Now probably those files do not exist in your case, but it is best to avoid a possible loop hole altogether, by testing if a file exists and use string matching instead of regex matching, using grep's -F parameter. To avoid partial file name matches (where the pattern or string that grep is looking for is a subset of the filename) another important parameter would be the -x option, which forces line matches. A third thing would be to avid the possibility that files that start with a -
sign could be interpreted as an option flag to grep. One way to stop this is by using the --
flag. Because you file pattern starts with file
that will not be an issue here, but it is good practice to do that anyways, so that in future if you ever change the pattern so that it starts with an *
, this will not break things.
So then it becomes:
for file in file_20160*.lis
do
if [ -f "$file" ]; then
grep -Fx -- "$file" bplist.txt >>filetodelete.txt
fi
done
Now that last thing here is that you are appending to the file here, probably out of necessity, otherwise the file would be overwritten with very loop. An alternative would be to redirect the loop itself so the file would only be opened once and you do not have to delete the file prior to running the loop:
for file in file_20160*.lis
do
if [ -f "$file" ]; then
grep -Fx -- "$file" bplist.txt
fi
done > filetodelete.txt
One last thing. This is still an expensive way to do it because an external program in a subshell is used to perform the operations for every iteration in the for loop, which is resource intensive.

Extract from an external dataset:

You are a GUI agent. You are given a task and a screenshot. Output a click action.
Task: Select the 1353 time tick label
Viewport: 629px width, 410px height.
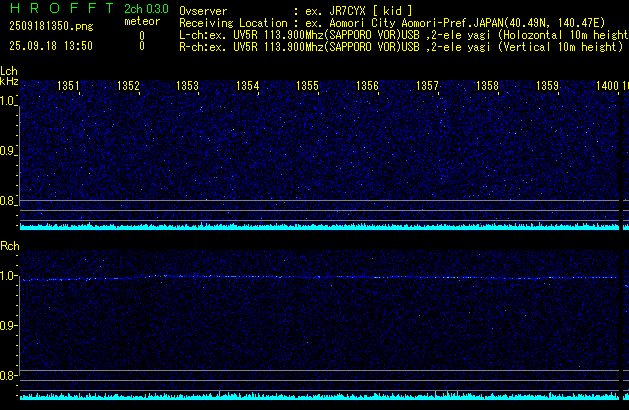tap(187, 87)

An alternative would be to use a pipe ( |
) and grep's -
operator for stdin, which most grep's (but not all) will honor, together with the file flag -f
ls file_20160*.lis | grep -Fxf - -- bplist.txt > filetodelete.txt
if there are not too many files in the directory.
Or use the more robust:
for file in file_20160*.lis
do
if [ -f "$file" ]; then
printf "%s\n" "$file"
fi
done |
grep -Fxf - -- bplist.txt > filetodelete.txt
Since the -
operator for stdin is not universally supported in grep, another way would be to use process substitution ( <( ... )
) that is used in for modern bash, ksh93 or zsh:
grep -Fxf <(ls file_20160*.lis) -- bplist.txt > filetodelete.txt
if there are not too many files in the directory.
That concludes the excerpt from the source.